The book is divided into five parts, each of which correlates with one of the senses. The sections begin with a Scripture passage, an art meditation, and conclude with simple, contemplative exercises. Genuine examples and personal experiences of the authors help make the book practical, while the stories, sensuous language, and poetry, invite reflection.

Having explained in the first chapter how the right hemisphere of our brain mediates our experience through our senses, Booram illustrates how our senses prompt us to connect our spiritual condition to our physical condition: “Just as garlicky salad dressing and strong coffee leave a residual taste in our mouths that beg for cleansing, so do actions and attitudes that head us down a path away from God….” She invites the reader to experience the “taste” of forgiveness through an exercise in which a sour or bad taste (vinegar) is cleansed from the palate with a peppermint.
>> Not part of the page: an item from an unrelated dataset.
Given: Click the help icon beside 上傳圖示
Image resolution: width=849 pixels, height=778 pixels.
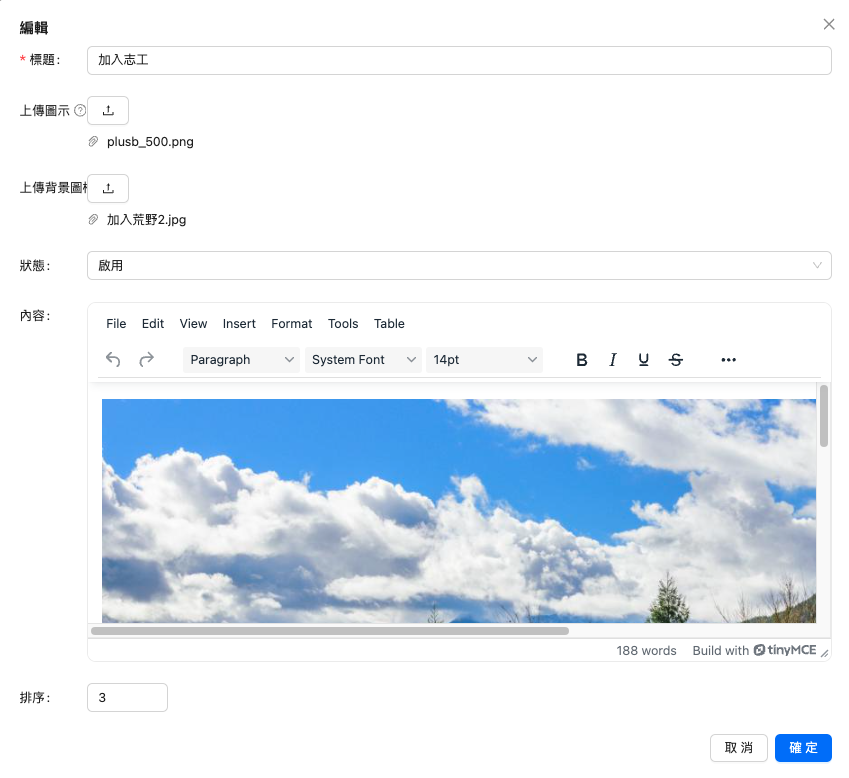Looking at the screenshot, I should (80, 111).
Perhaps we don’t experience the cleansing power of forgiveness because we have quit “tasting it,” Booram muses.

One of the “touch” exercises involves the Ignatian practice of entering into a Gospel story where Jesus heals someone through his touch. We are then invited, through our imagination, to feel Jesus touch us in a place where we need healing. I appreciated the reminder that touch can be transformative.

In this section, we are also invited to “come home to ourselves.” The labyrinth is introduced as a means of sensing how God dwells by his Spirit in the deepest place in our hearts, the centre of our being. We can hold that awareness with us as we move out from the place of stillness at the centre, then outward again.

With the intention of learning from the “birds of the air,” Booram suggests observing a creature that fascinates us, studying its habits, and then contemplating or mulling over what we have discovered, asking God to touch us or teach us through it.

Exercises such as these take on meaning as the body participates in recognizing both our spiritual needs and also God’s care in relation to our needs. Not all of the illustrations and exercises will appeal to every reader, but they don’t all have to be experienced. The reader can omit portions or reread sections to allow time for wonder and awareness.

Today, time for wondering is not typically encouraged, but Booram and Bill speak of wonder as a door into the worship of our Creator. Calling us to awareness and wonder, this book encourages us to become like children – which is what Jesus always wanted to do (Matthew 18:3).

Awaken Your Senses is not your typical devotional resource, but it has the potential to draw readers into the spirit of the book of Psalms, which has always been the prayer book of Christians. The psalms invite us to experience our senses and to express the full range of our emotions: sorrow, joy, pain, delight, plus everything in between. Similarly, the scope of this book’s meditations is broad, arousing the reader to experience God’s presence and recall God’s “benefits” (Psalm 103:2), without denying the dark seasons that can feel like God’s absence. I highly recommend Awaken Your Senses to MB readers.

—Daphne Esau Kamphuis is a member of Highland Community Church in Abbotsford, B.C. A spiritual director, she enjoys writing, speaking, plinking on the piano, fiddling with flowers, and kayaking with her husband.